How 1927’s Mississippi River megaflood changed America
In 1926, the Army Corps of Engineers said they were in a position to protect the entire Mississippi valley. It was classic hubris.
Best-selling author John M. Barry lives in the French Quarter of New Orleans, which is largely protected from flood damage. Even Hurricane Katrina and its aftermath left his neighborhood mostly unscathed.
But few people know more about floods in the middle part of the country than Barry. He's served as a local levee official in the New Orleans area, and he's been a major player in lawsuits filed against oil and gas companies alleging damage to Louisiana's flood systems. Barry is also the author of 1998's Rising Tide: The Great Mississippi Flood of 1927 and How It Changed America.
In the book, Barry chronicles the most devastating river flood in the nation's history. The epic disaster killed about 250 people, left 1 million homeless, and inundated 23,000 square miles of land, nearly the size of West Virginia.
In an interview with the Monitor, Barry spoke about how the flood changed America and how we can improve the way we handle the risk of natural disaster in our communities.
Q: What should we know about the flood of 1927?
It was an enormous event, largely forgotten today, that killed people from Virginia to Oklahoma. There were 1 million homeless people, and 700,000 living in refugee camps.
The flood began the shift of African Americans from the South to the North and from the Republican to the Democratic Party. The racial implications and the political impact on the country are enormous.

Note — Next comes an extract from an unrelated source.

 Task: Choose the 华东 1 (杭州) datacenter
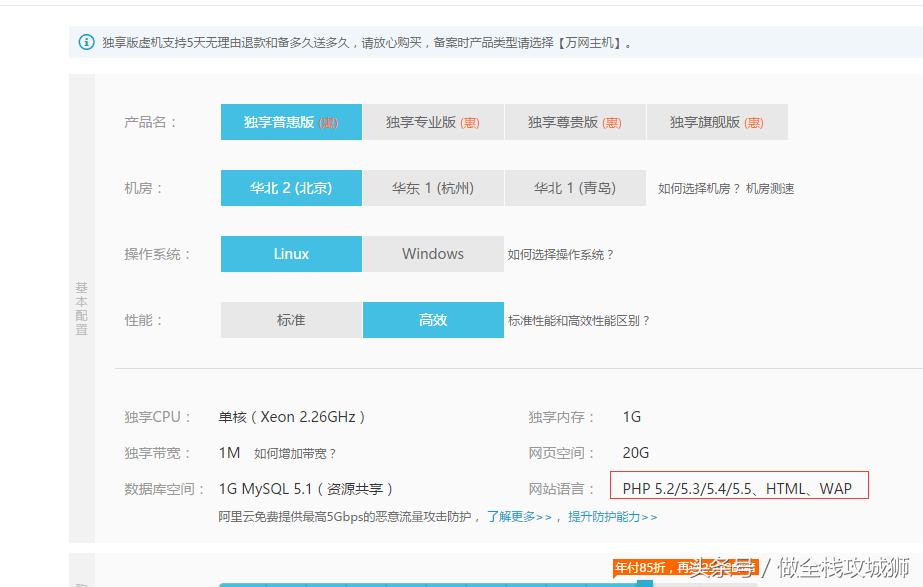pos(433,187)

Q: How did leaders respond?
You can demonstrate with almost mathematical precision that the flood elected Herbert Hoover president. He did a very good job handling the flood, and it made him the odds-on favorite for the Republican nomination in 1928.
Also, New Orleans used its political power to get the governor and the US Army Corps of Engineers to approve the dynamiting of a levee in order to protect the city but flood other people. In fact, New Orleans would have been safe without flooding out their neighbors.
Q: What about the federal government?
It did not spend one penny to help people, even though you could argue that the federal government's rather idiotic flood control policy was responsible for much of the devastation.
The flood really shifted the way people thought about government. Before then, there was a general consensus that the government had no role to help individual citizens.
Q: The Mississippi had flooded many times before. What made this flood unique?
It was the enormity of it. In 1927, the Mississippi River reclaimed a lot of its natural flood plain.
And people thought they had a protection system in place. In 1926, the Army Corps of Engineers said they were now in a position to protect the entire Mississippi valley. It was classic hubris.
Q: What do you think of the idea that people shouldn't live in places that face major risks from natural disasters like floods?
Will you talk to half of Arkansas, Mississippi, and Louisiana and tell them to move out?
New Orleans has been called "the inevitable city on the impossible site." It makes no sense geologically to put a city there, but it makes enormous sense economically. And there are always tradeoffs between economic activity and risk.
Still, there's no question that developers move into places that they shouldn't in this country. The problem comes in not recognizing the risk and not preparing for the risk.
Levees are generally built to 100-year flood standards, which sounds like a high level of protection. But it is the lowest in the developed world.
Q: What needs to be fixed in our approach to risk from flooding?
People move into risk-prone areas and just become too comfortable. That kind of complacency builds and builds and builds, and inevitably you're going to have a problem. Nature is a pretty difficult competitor. If you make a mistake, nature will find it and exploit it sooner or later. It's only a matter of time.